To practice driving on the track is not the end of the world.
This week, five men (aged between 27 and 55) were arrested on suspicion of violating the Road Traffic Law (prohibition of joint dangerous acts, etc.) for riding a motorcycle in a group on a prefectural road in Mount Akagi in Gunma Prefecture.
According to the police and other authorities, for about 20 minutes in the morning of October last year, five large motorcycles (all 1000cc) were driven back and forth at high speed on a 5km section of prefectural road in the Akagi Mountains and were suspected of riding amok, causing significant danger and inconvenience to others. The suspect is said to have said that he was practicing riding on the track, seeking exhilaration, and enjoying the thrill.
This incident was covered on TV news programs and actual footage was shown, and it had more than enough impact to worsen the impression of motorcycles and riders.

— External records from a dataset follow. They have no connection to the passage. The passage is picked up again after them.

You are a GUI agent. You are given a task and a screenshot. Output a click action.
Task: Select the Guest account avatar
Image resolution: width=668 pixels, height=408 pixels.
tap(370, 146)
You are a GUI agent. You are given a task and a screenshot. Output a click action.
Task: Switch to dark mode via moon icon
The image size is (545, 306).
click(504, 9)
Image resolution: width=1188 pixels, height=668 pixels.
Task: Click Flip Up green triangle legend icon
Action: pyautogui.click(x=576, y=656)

I am sure that many ordinary riders, including myself, felt very disappointed.
In the video, everyone is wearing a leather suit and riding a high-performance model called a supersport. Although the driving scene is cut off for a few seconds, it can be seen that they are driving at a considerable speed with a close distance between vehicles. Even though he doesn't do anything vicious such as straddling the lane in the corner, he is still driving in an "uncommon" way.
Public roads are used by everyone for transportation, and the idea of "practicing for the track on public roads" is just plain wrong. If you want to practice or get better on your motorcycle, you should go to a track where there are no oncoming vehicles, no speed limits, and you can ride to your heart's content.

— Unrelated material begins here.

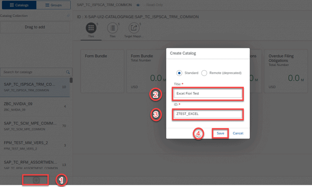Click Cancel in Create Catalog dialog

[238, 133]
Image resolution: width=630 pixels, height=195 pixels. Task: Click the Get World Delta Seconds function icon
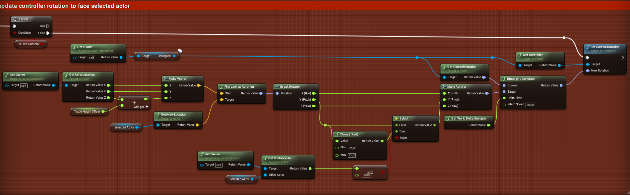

It's the Corona disaster that should weigh you down.
The existence of "rolling gangs" or "scribblers" who ride dangerously on scenic tourist roads and mountain passes is not a new phenomenon, and has been a problem for decades. Every year, lives are lost in various parts of Japan, and many routes have been banned to motorcycles because of it.

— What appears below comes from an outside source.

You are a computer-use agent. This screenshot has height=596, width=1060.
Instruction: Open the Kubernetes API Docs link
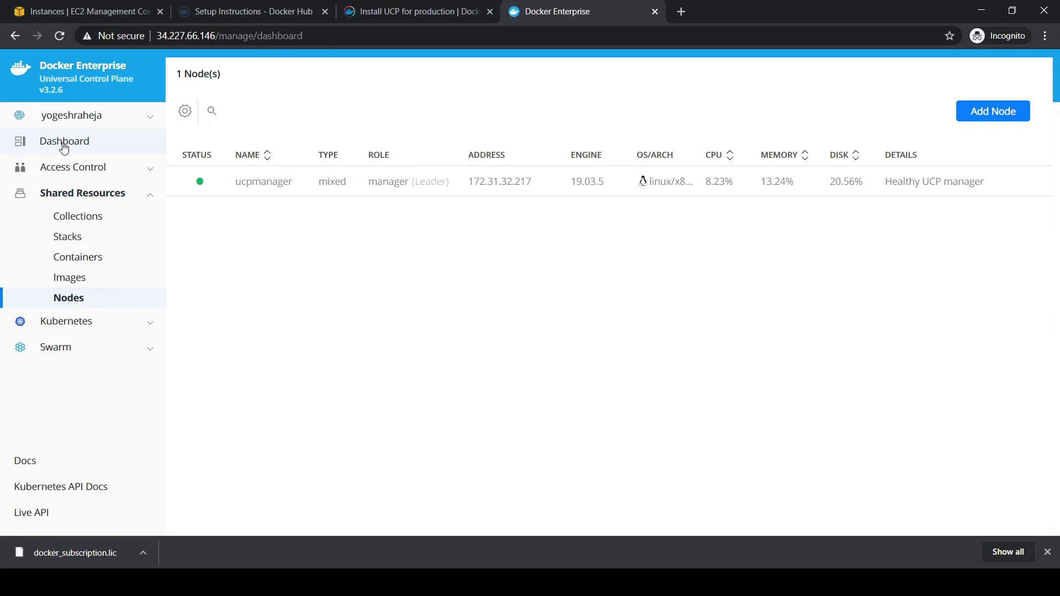61,486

Please understand that the selfish actions of a few people have caused a great deal of inconvenience not only to themselves and their fellow riders, but to many ordinary riders and drivers as well.
Looking at the comments on the news articles, while most of them say "public roads are not the place to practice" or "if you want to be aggressive, go to the track", some of them say "don't we all know what it's like, to varying degrees? And some of them wrote, "Are there any motorcycles or cars that obey the speed limit? It's a great way to get to know the riders better.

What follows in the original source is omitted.